Validation of a pre-endoscopy risk score for predicting the presence of gastric intestinal metaplasia in a U.S. population

Background and Aims Surveillance of gastric intestinal metaplasia (GIM) may lead to early gastric cancer detection. Our purpose was to externally validate a predictive model for endoscopic GIM previously developed in a veteran population in a second U.S. population. Methods We previously developed a pre-endoscopy risk model for detection of GIM using 423 GIM cases and 1796 controls from the Houston VA Hospital. The model included sex, age, race/ethnicity, smoking, and H. pylori infection with an area under the receiver operating characteristic (AUROC) curve of 0.73 for GIM and 0.82 for extensive GIM. We validated this model in a second cohort of patients from six CHI-St. Luke's hospitals (Houston, Texas) from January-December 2017. Cases were defined as having GIM on any gastric biopsy, and extensive GIM as involving both antrum and corpus. We further optimized the model by pooling both cohorts and assessing discrimination using AUROC. Results The risk model was validated in 215 GIM cases (55 with extensive GIM) and 2469 controls. Cases were older than controls (59.8 vs. 54.7 years) with more non-whites (59.1% vs. 42.0%,) and H. pylori infection (23.7% vs. 10.9%). The model applied to the CHI-St. Luke's cohort had AUROC 0.62 (95% confidence interval [CI] 0.57-0.66) for predicting GIM and AUROC 0.71 (95%CI 0.63-0.79) for extensive GIM. When the VA and CHI-St.
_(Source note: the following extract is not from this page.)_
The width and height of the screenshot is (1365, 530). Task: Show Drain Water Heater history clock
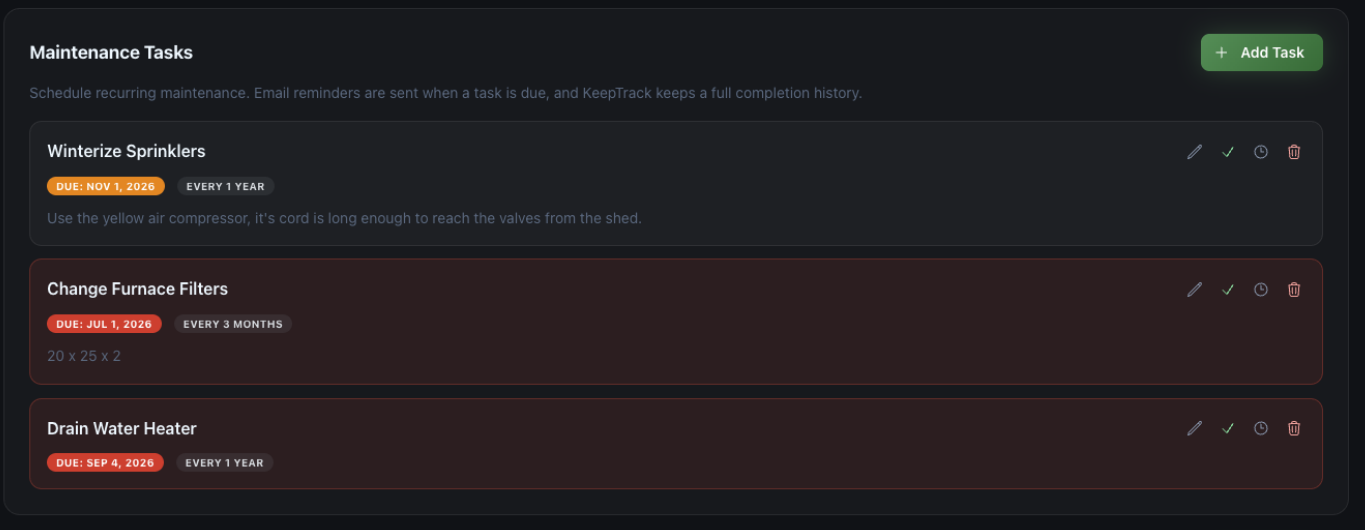1261,428
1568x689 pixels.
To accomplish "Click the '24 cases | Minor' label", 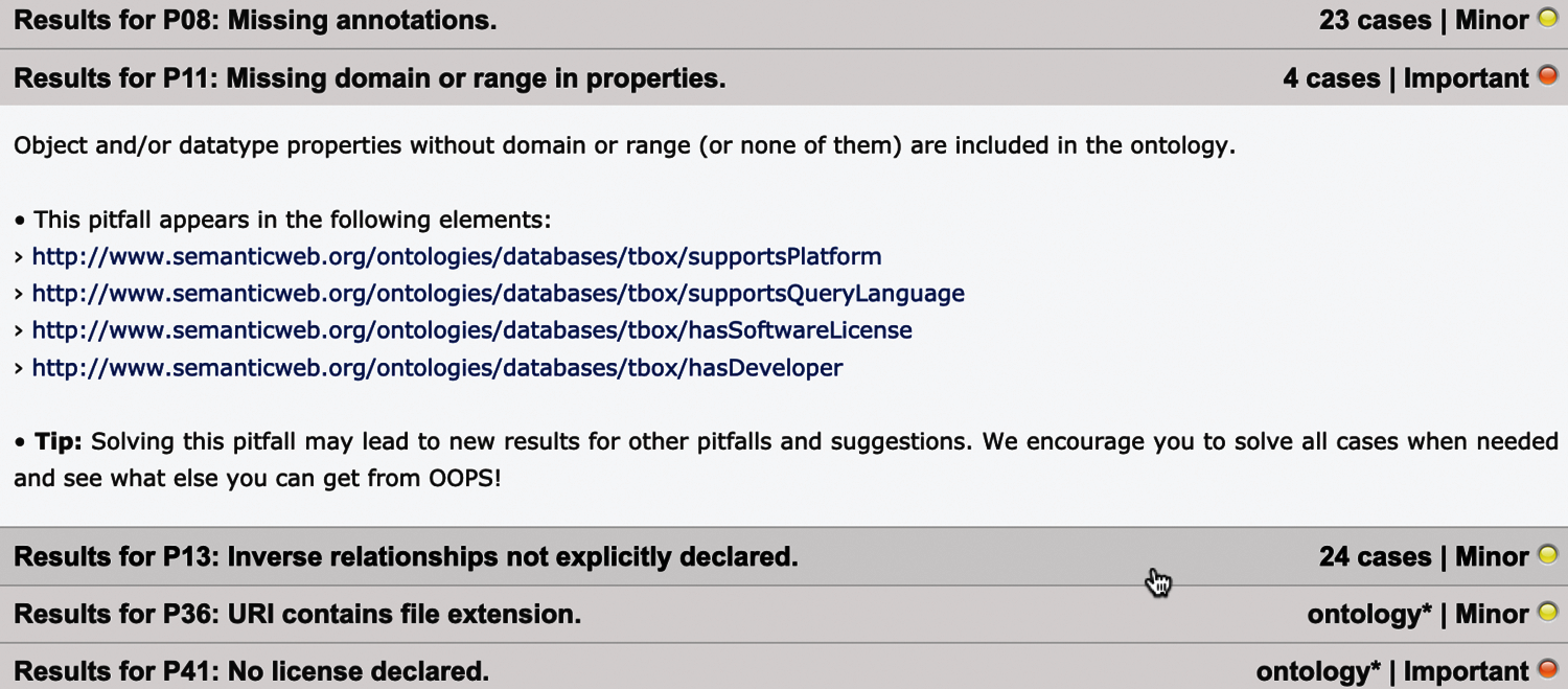I will (x=1423, y=557).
Luke's cohorts were pooled, discrimination of both models improved (GIM AUROC 0.74; extensive GIM AUROC 0.82). Conclusion A pre-endoscopy risk prediction model was validated and updated using a second U.S. cohort with robust discrimination for endoscopic GIM. This model should be evaluated in other U.S. populations to risk stratify patients for endoscopic GIM screening.